Researcher Talks Of Possible CPU Security Mitigations With No Performance Cost

Written by Michael Larabel in Linux Security on 11 February 2022 at 06:00 AM EST. 10 Comments
LINUX SECURITY
A security researcher presented at last weekend's Free and Open source Software Developers' European Meeting (FOSDEM) conference around mitigating processor vulnerabilities like Spectre and Meltdown but with negligible performance cost.

Sebastian Eydam with Cyberus Technology spoke at FOSDEM 2022 on potentially being able to mitigate processor vulnerabilities like Spectre and Meltdown with little to no performance cost. However, the big caveat is that this is just security research right now and has only been prototyped using the Hedron micro hypervisor.

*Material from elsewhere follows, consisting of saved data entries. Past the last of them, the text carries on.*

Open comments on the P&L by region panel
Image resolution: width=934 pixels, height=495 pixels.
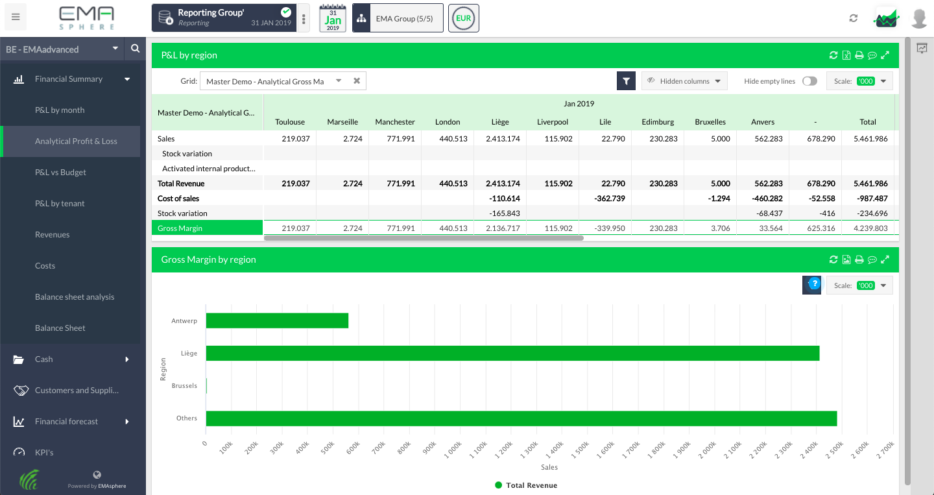(x=872, y=55)
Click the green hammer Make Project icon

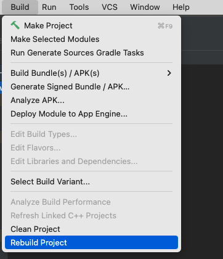click(x=15, y=25)
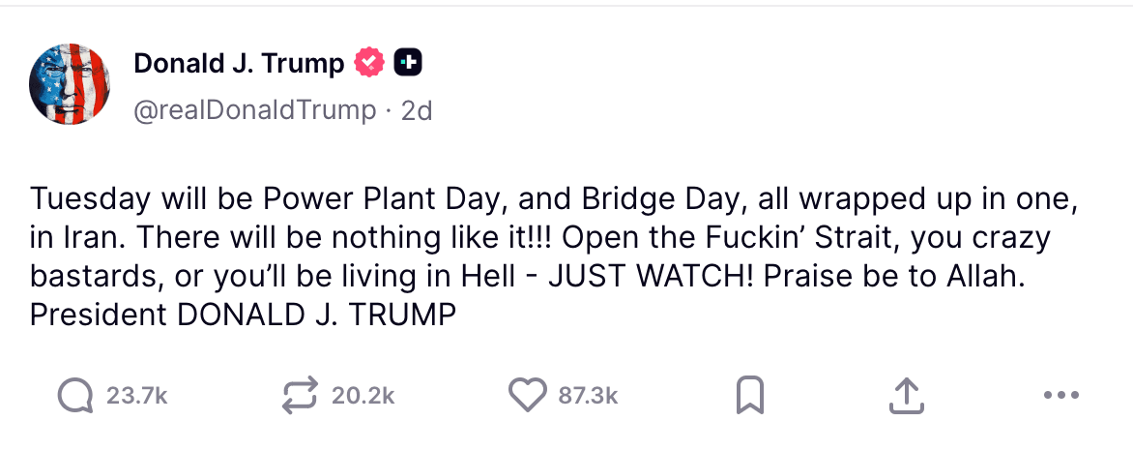Click the repost arrows icon
Image resolution: width=1133 pixels, height=451 pixels.
pyautogui.click(x=300, y=395)
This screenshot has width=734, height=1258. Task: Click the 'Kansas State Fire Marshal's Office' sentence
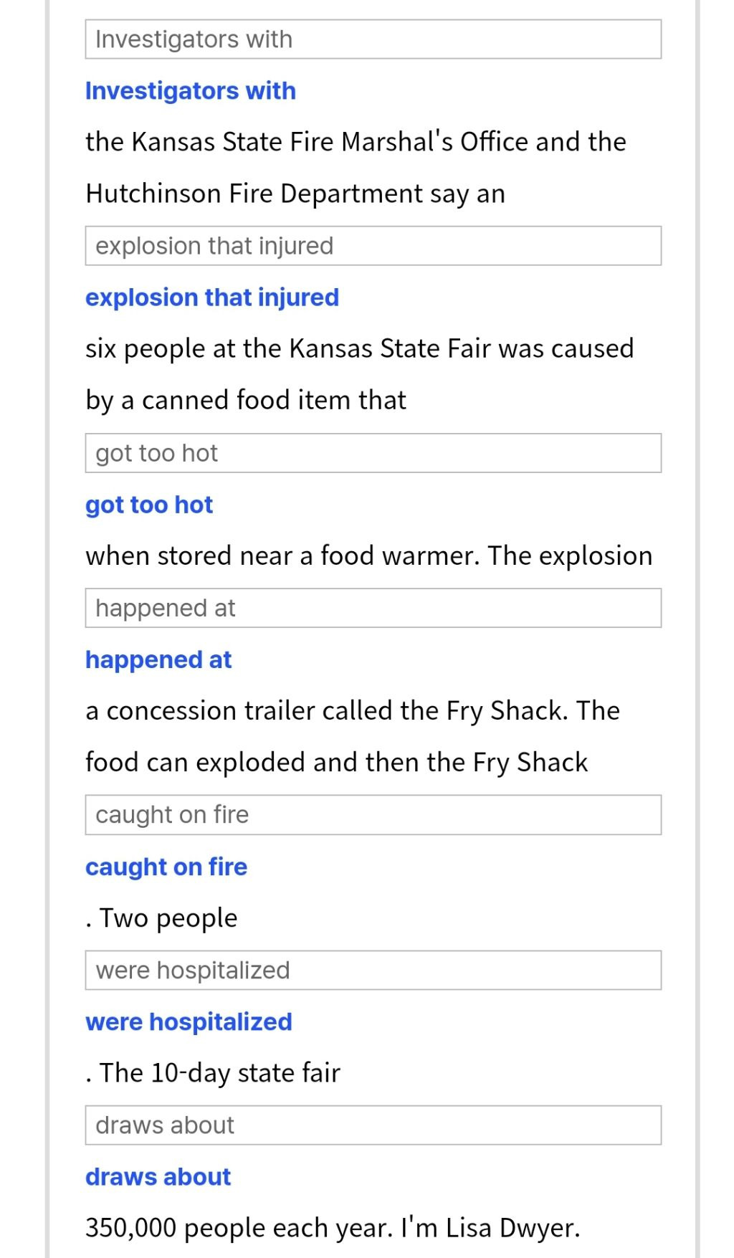click(356, 142)
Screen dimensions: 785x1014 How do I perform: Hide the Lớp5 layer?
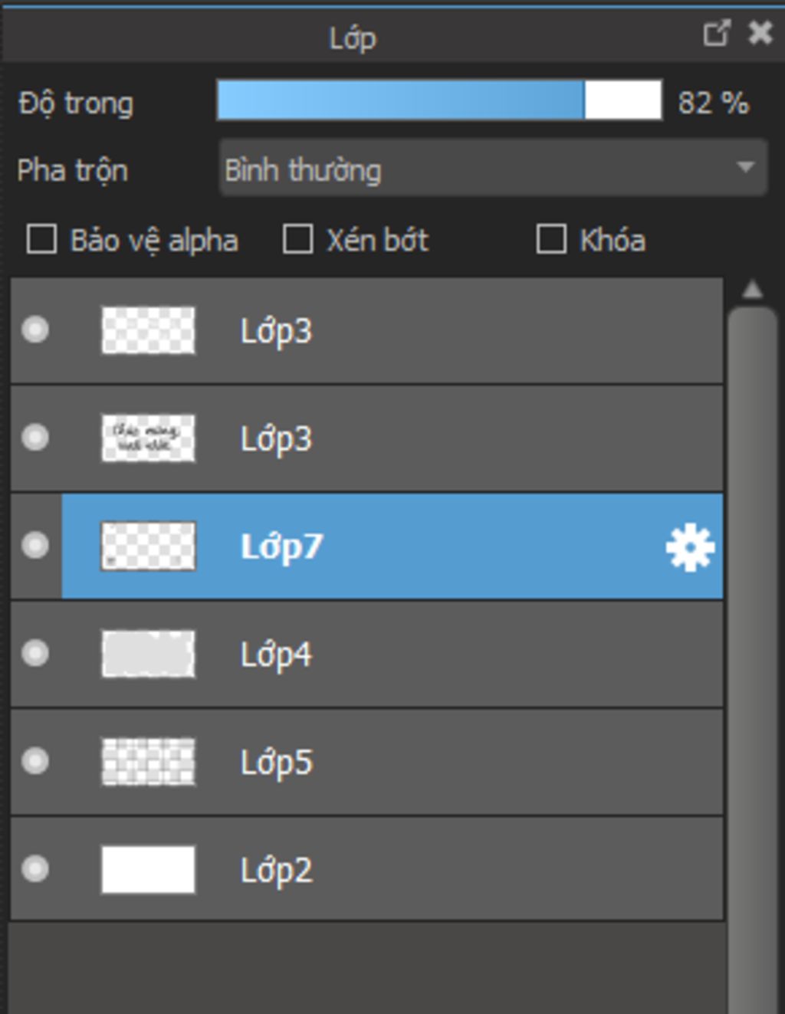35,761
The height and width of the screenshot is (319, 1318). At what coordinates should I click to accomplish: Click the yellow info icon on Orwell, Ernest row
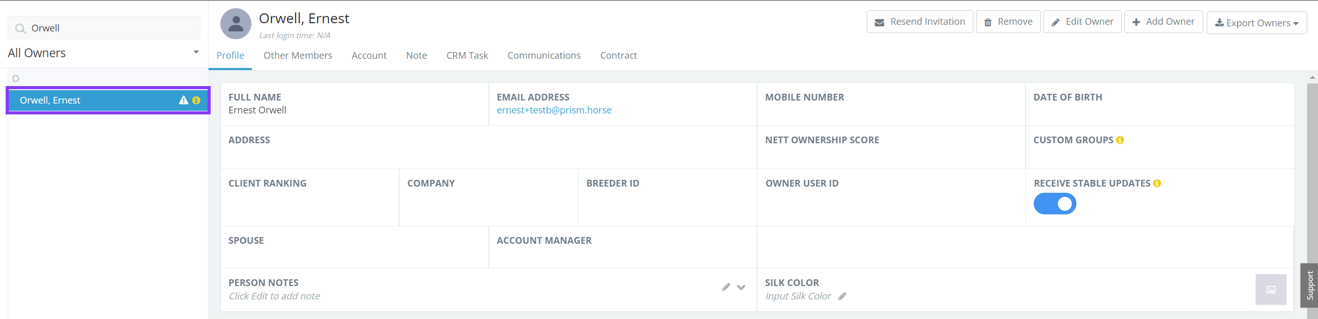(196, 100)
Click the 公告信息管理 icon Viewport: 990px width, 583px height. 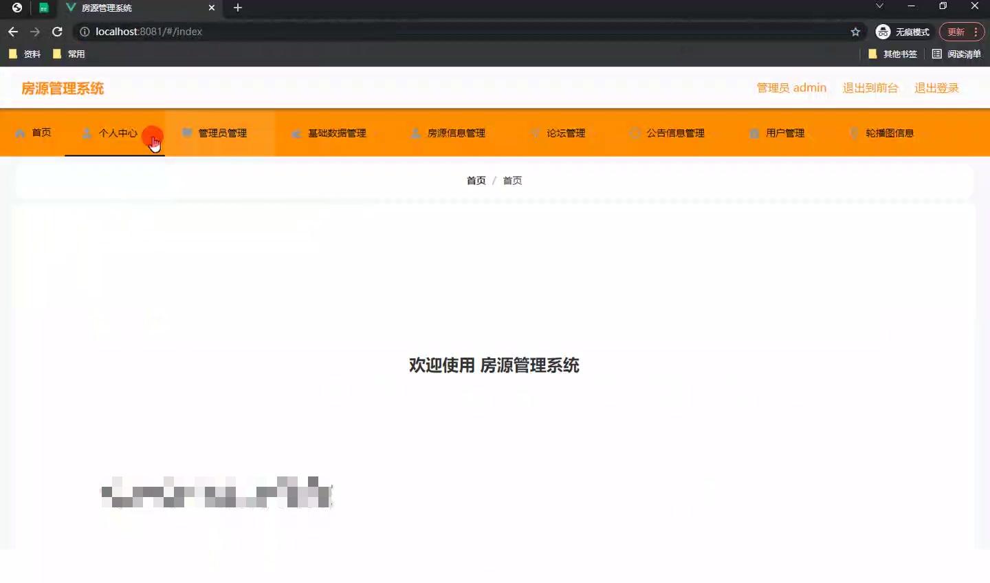[635, 133]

This alternative mitigation strategy to the existing software mitigation techniques would be moving process-related information in the kernel into a process-local portion of the kernel address space. In turn the user-space bad actors would only be able to infer the information about its own process and not that of others. Eydam summed up in his abstract, "This alternative mitigation involves moving process-related information in the kernel into a process-local part of the kernel address space. A userspace attacker that can infer the content of its associated kernel page table can thus only read information about its own process. Switching between these kernel address spaces is done as part of the normal address space switch when a thread in a different process is scheduled and thus comes with no additional cost."


The current CPU security mitigation costs cited by Cyberus.

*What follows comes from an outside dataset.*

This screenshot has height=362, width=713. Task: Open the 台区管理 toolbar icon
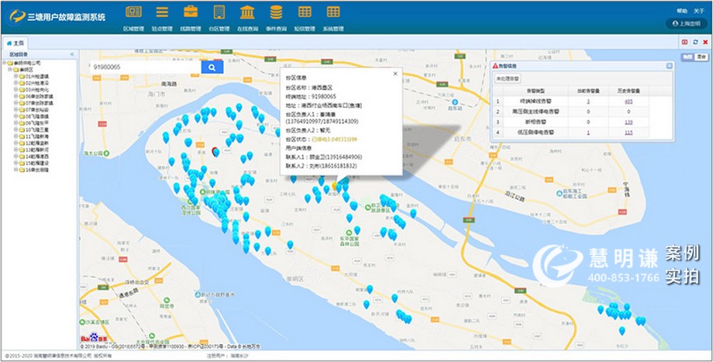click(x=219, y=12)
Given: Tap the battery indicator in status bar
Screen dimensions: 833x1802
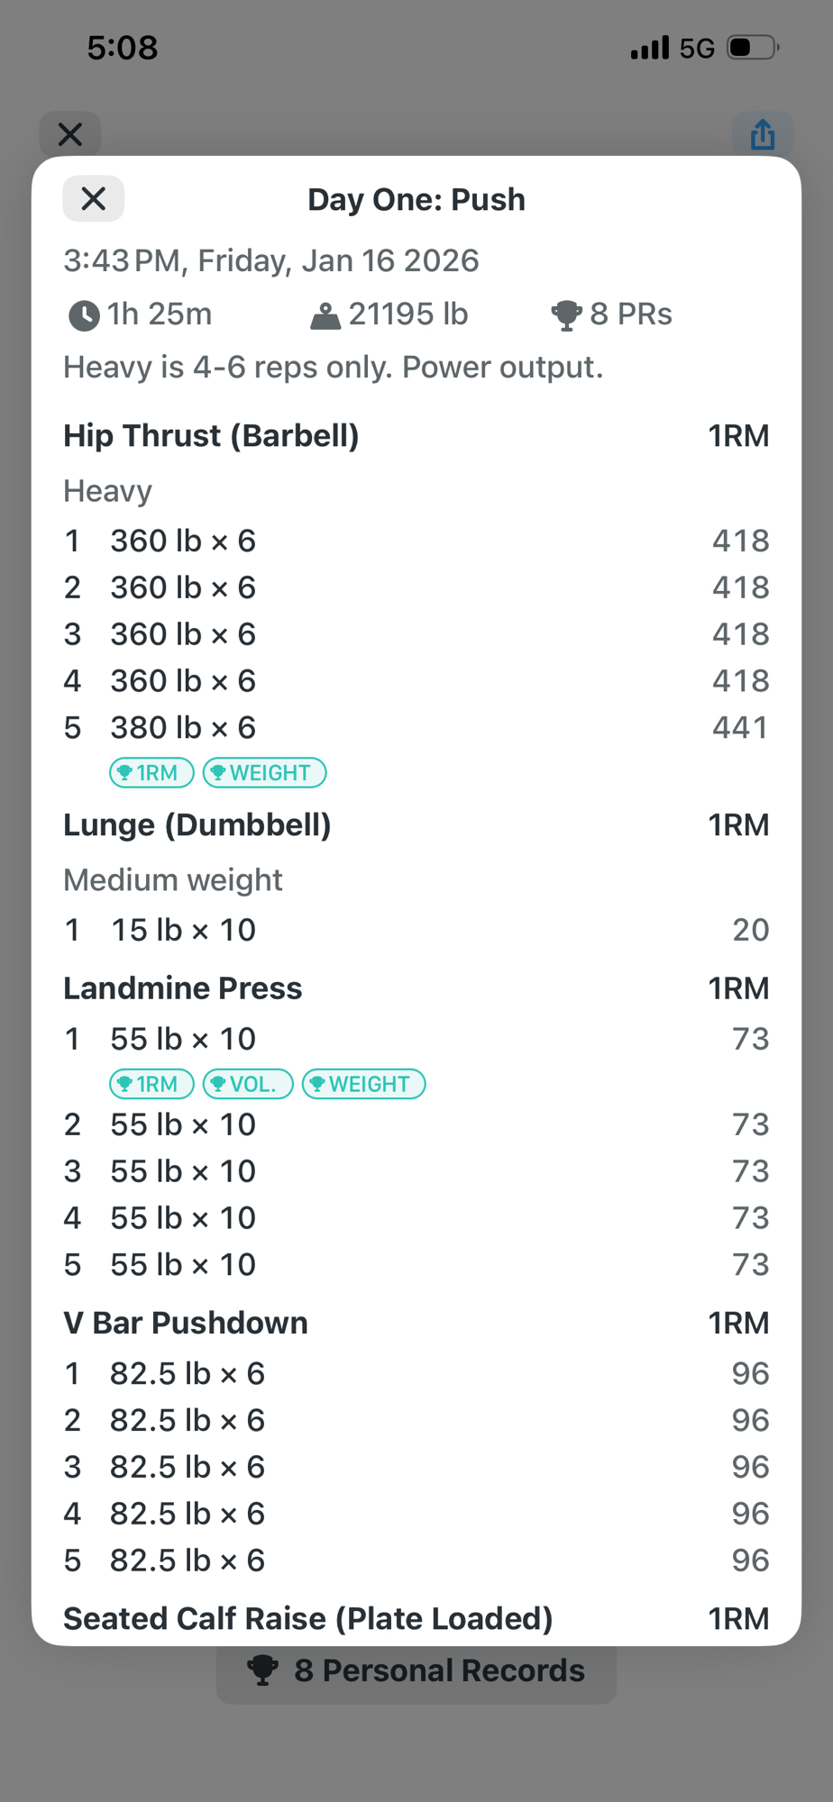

Besides the lower performance impact of the possible mitigation strategy, it would also be CPU independent... But for now at least it's just research and the only published code is the prototyping work done on the Hedron micro-hypervisor (GitHub work).

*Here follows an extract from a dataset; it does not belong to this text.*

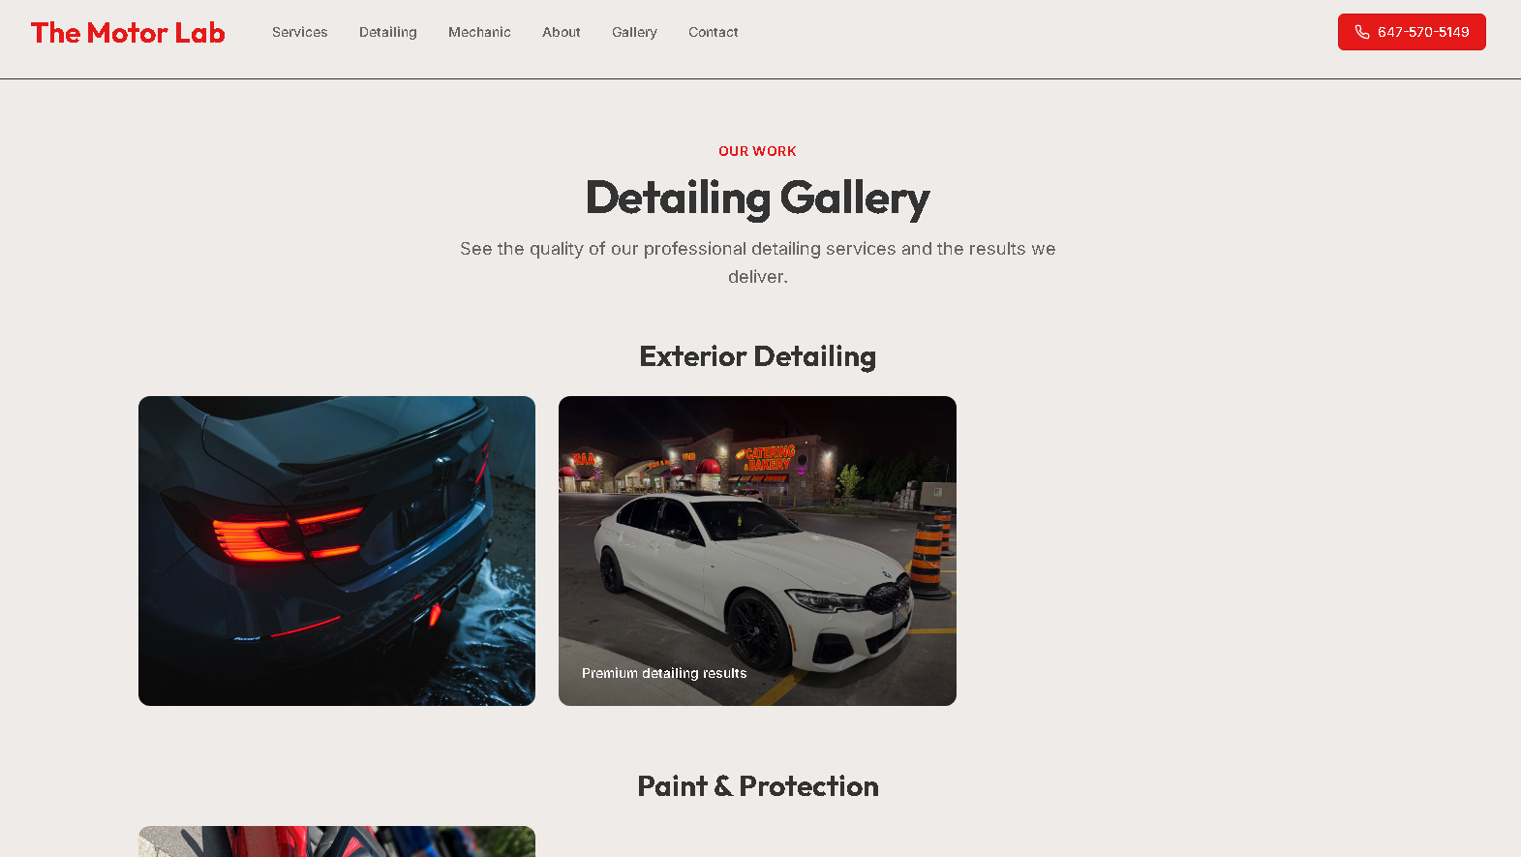Click the orange traffic cones in BMW photo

So if it's as good as it is talked up to be, it would be a win for users compared to the significant performance costs with today's mitigation. However, so far there doesn't appear to be any independent critical analysis of the research let alone any proposed Linux kernel patches or the likes to show its viability in the real-world. It would also be surprising if Intel engineers haven't considered and evaluated this approach already internally in the roughly five years they have been looking at Spectre and Meltdown.


In any case those who missed out on this research presentation last week can see the PDF slide deck and the video recording.